Aim of the task -> Beneath this task are records; state how many of their lines hold the word "Google", and nothing else.

--*--

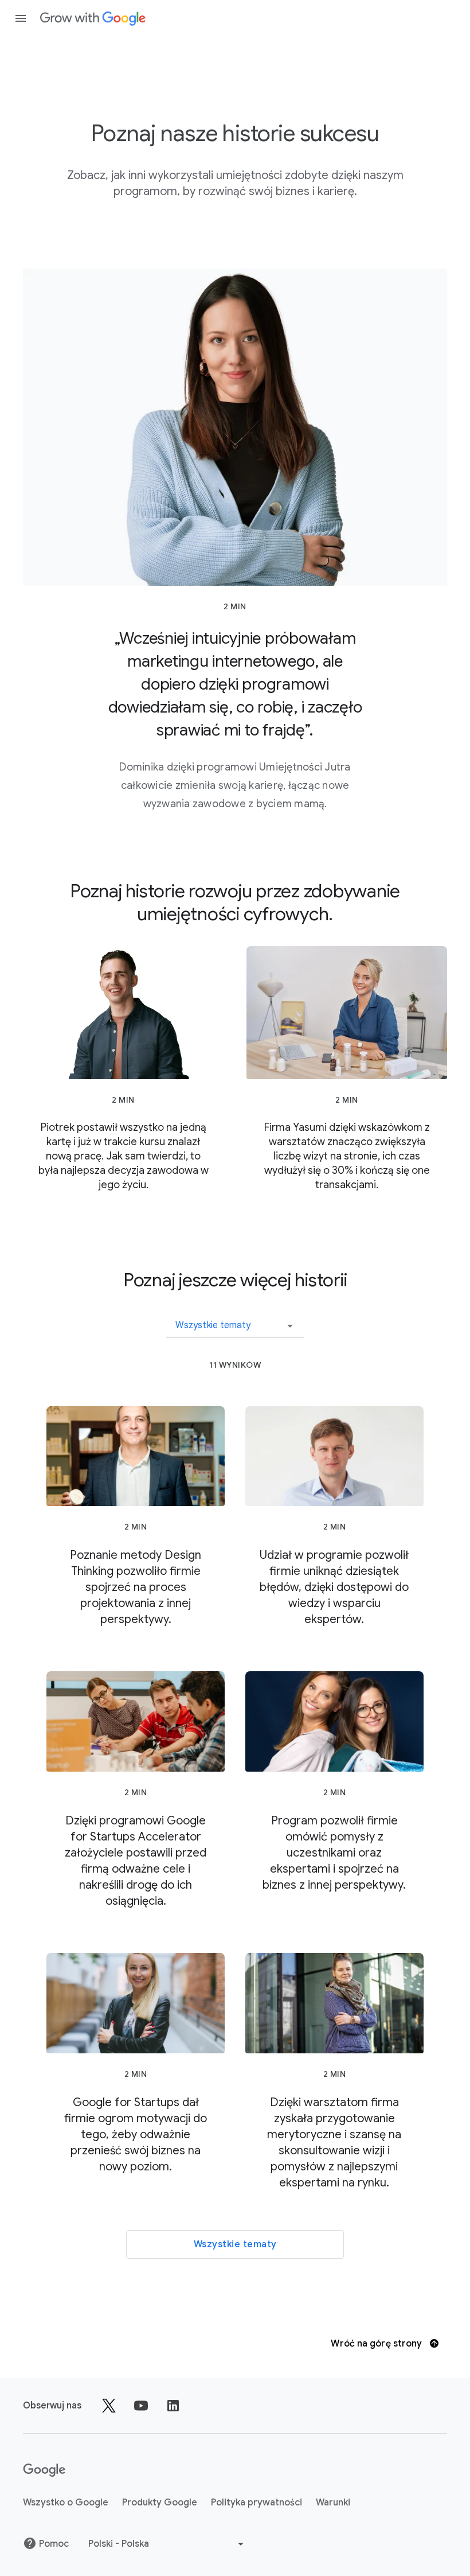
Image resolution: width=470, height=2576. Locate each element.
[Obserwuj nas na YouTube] (141, 2405)
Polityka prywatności (256, 2502)
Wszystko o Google (65, 2502)
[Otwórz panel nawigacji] (20, 18)
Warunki (333, 2502)
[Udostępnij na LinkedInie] (173, 2405)
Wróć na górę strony (377, 2343)
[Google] (92, 18)
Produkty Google (159, 2502)
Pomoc (54, 2544)
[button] (235, 1321)
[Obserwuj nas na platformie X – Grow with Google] (109, 2405)
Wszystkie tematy (235, 2244)
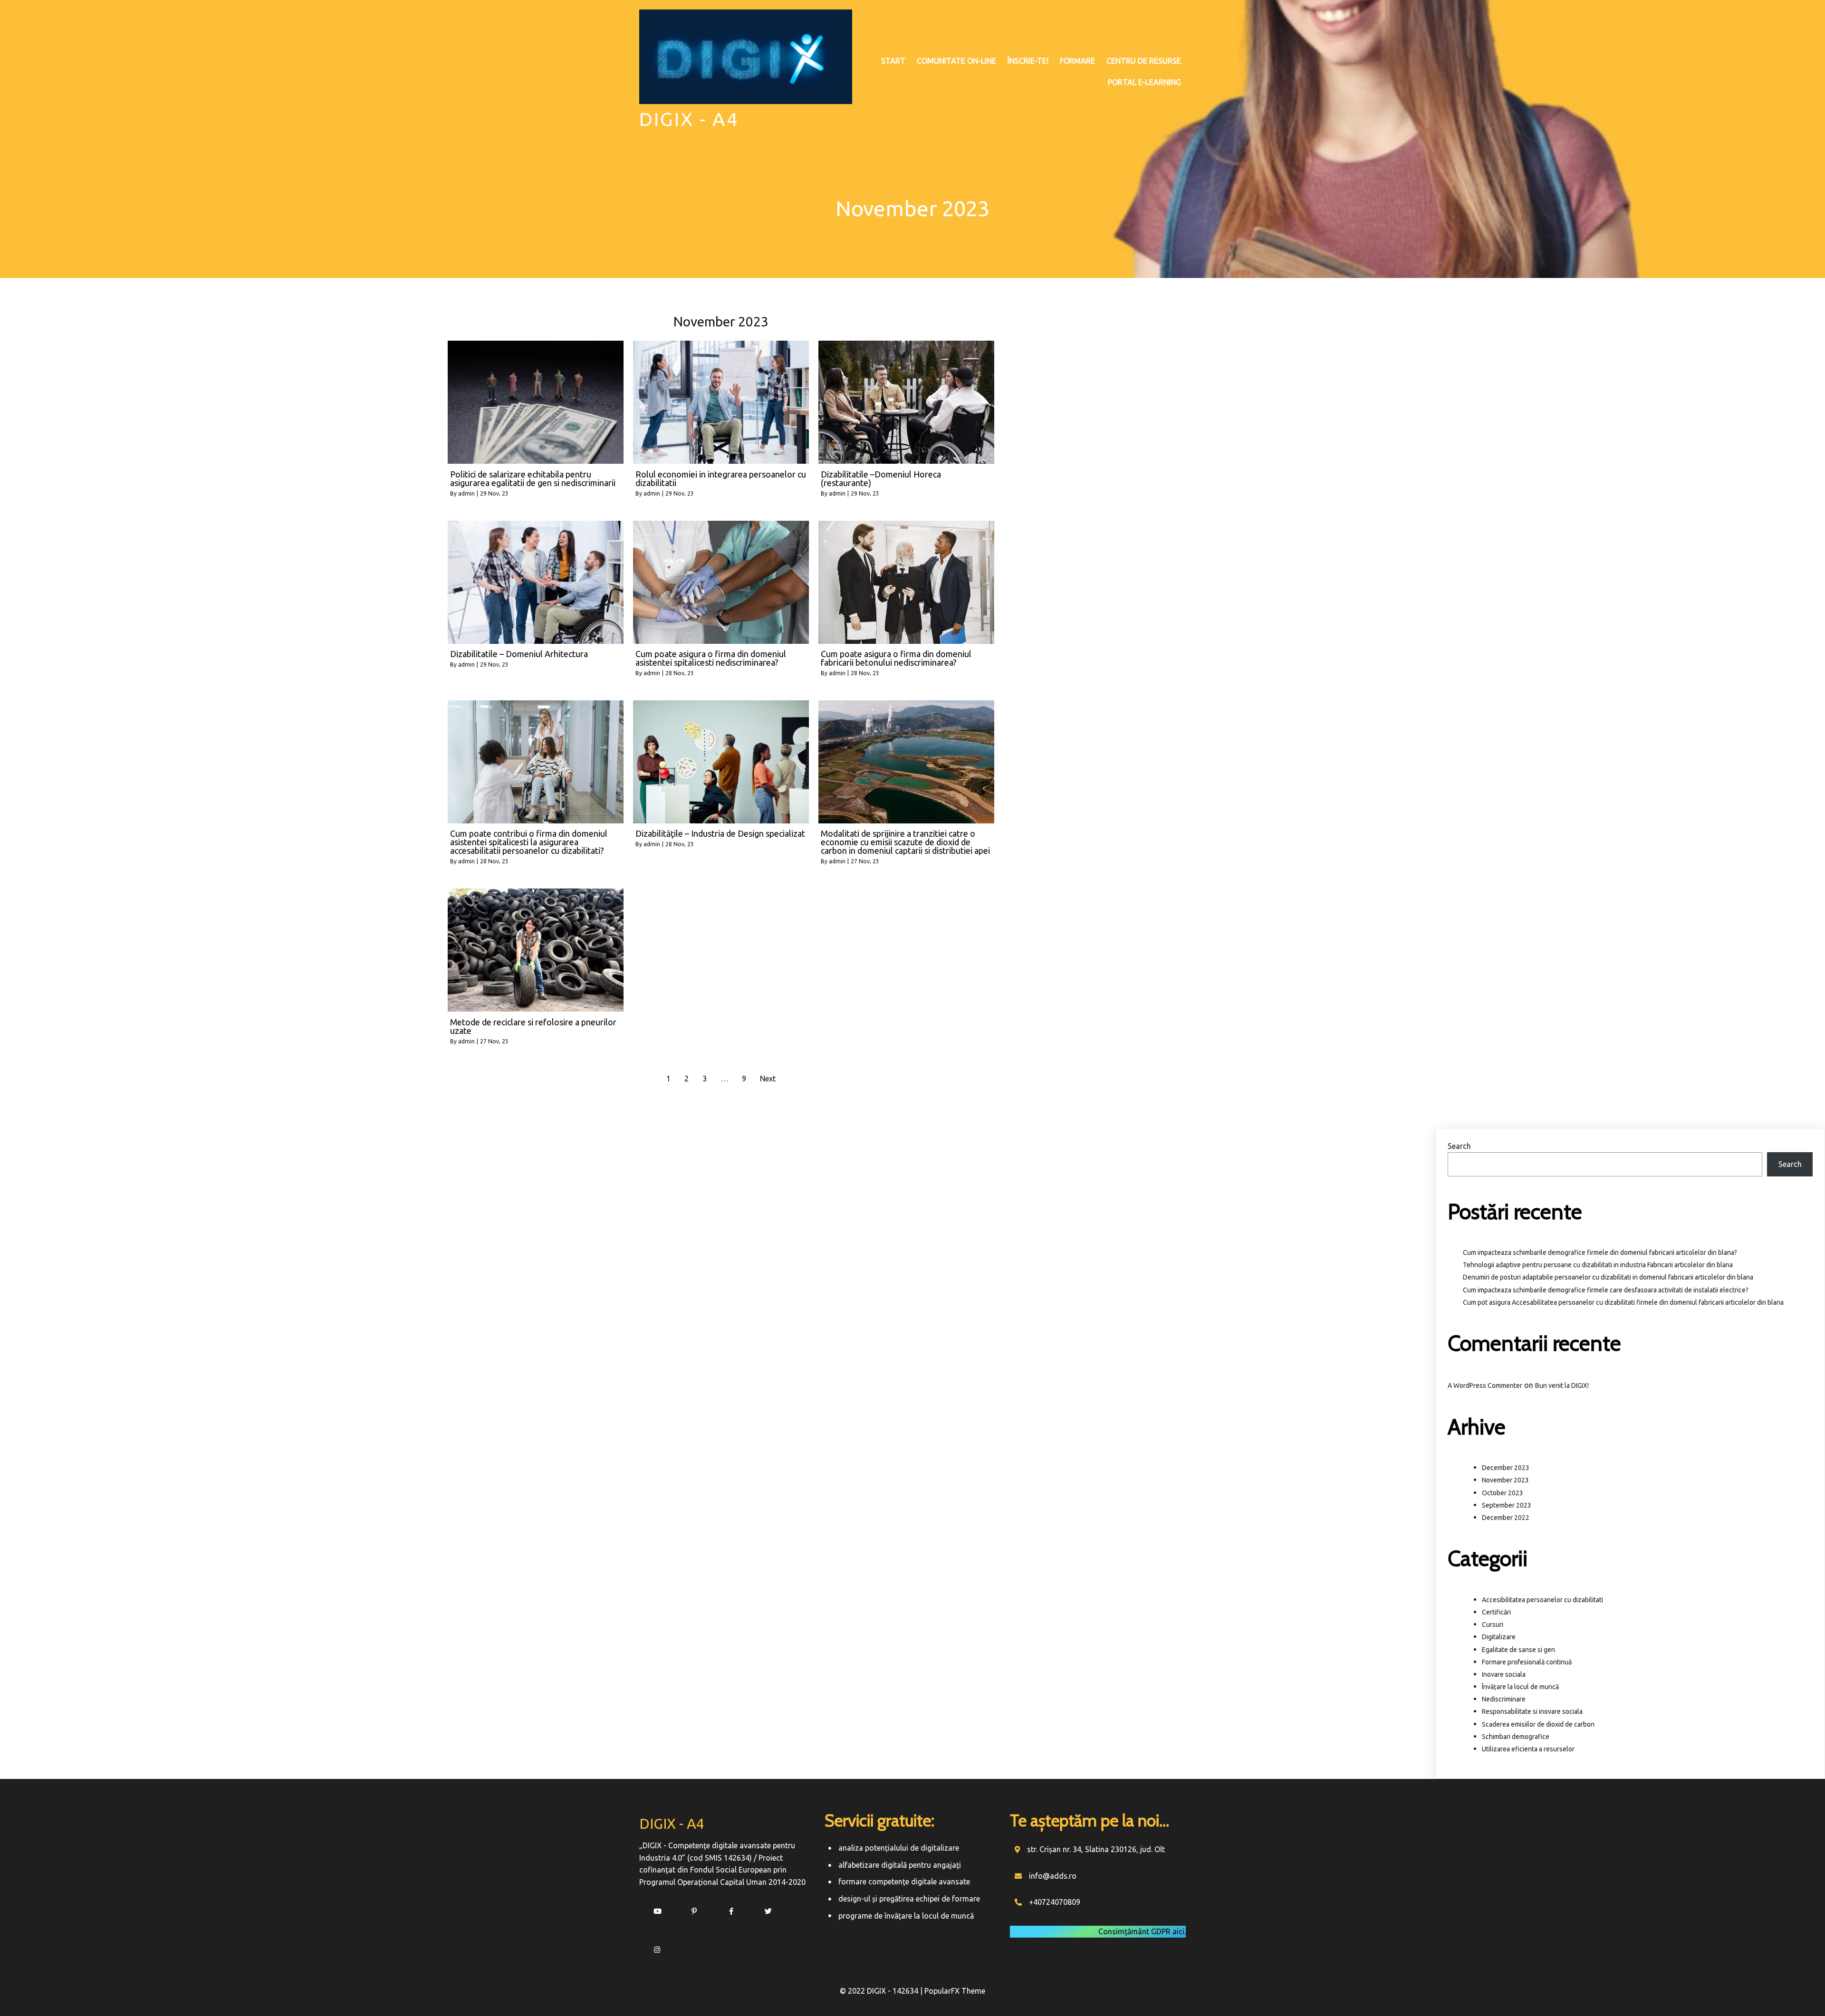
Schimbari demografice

--*--

Output of the task -> 4